Doing the Best I Can
Title | Doing the Best I Can PDF eBook |
Author | Kathryn Edin |
Publisher | Univ of California Press |
Total Pages | 312 |
Release | 2014-08-15 |
Genre | Family & Relationships |
ISBN | 0520283929 |
Across the political spectrum, unwed fatherhood is denounced as one of the leading social problems of today. Doing the Best I Can is a strikingly rich, paradigm-shifting look at fatherhood among inner-city men often dismissed as “deadbeat dads.” Kathryn Edin and Timothy J. Nelson examine how couples in challenging straits come together and get pregnant so quickly—without planning. The authors chronicle the high hopes for forging lasting family bonds that pregnancy inspires, and pinpoint the fatal flaws that often lead to the relationship’s demise.
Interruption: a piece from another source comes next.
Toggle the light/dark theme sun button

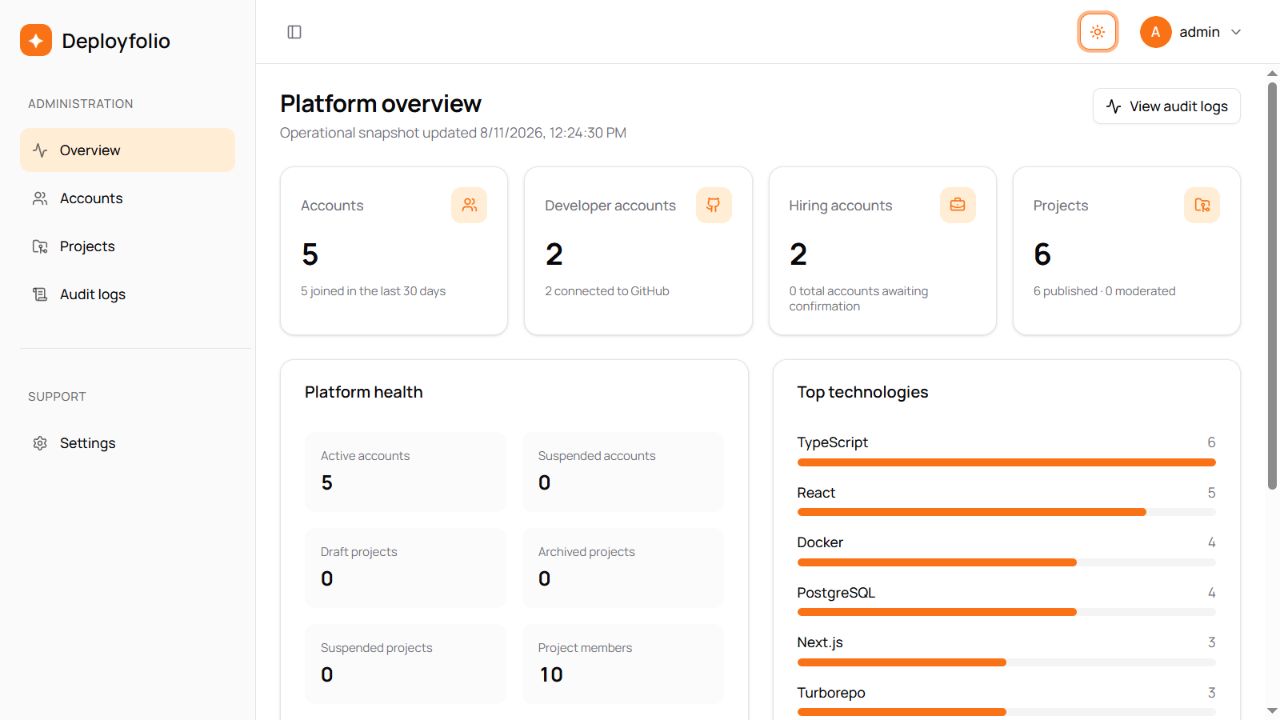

They offer keen insight into a radical redefinition of family life where the father-child bond is central and parental ties are peripheral. Drawing on years of fieldwork, Doing the Best I Can shows how mammoth economic and cultural changes have transformed the meaning of fatherhood among the urban poor. Intimate interviews with more than 100 fathers make real the significant obstacles faced by low-income men at every step in the familial process: from the difficulties of romantic relationships, to decision-making dilemmas at conception, to the often celebratory moment of birth, and finally to the hardships that accompany the early years of the child's life, and beyond.
Rebuilding the Inner City
Title | Rebuilding the Inner City PDF eBook |
Author | Robert Halpern |
Publisher | Columbia University Press |
Total Pages | 276 |
Release | 1995 |
Genre | Business & Economics |
ISBN | 9780231081153 |
Neighborhood-based initiatives -ranging from settlement houses in the nineteenth century to the Community Action and Model Cities program of the Great Society to the Empowerment and Enterprise Zones of the 1990s -have been called on to help solve a variety of poverty-related problems. This book examines the history of these initiatives.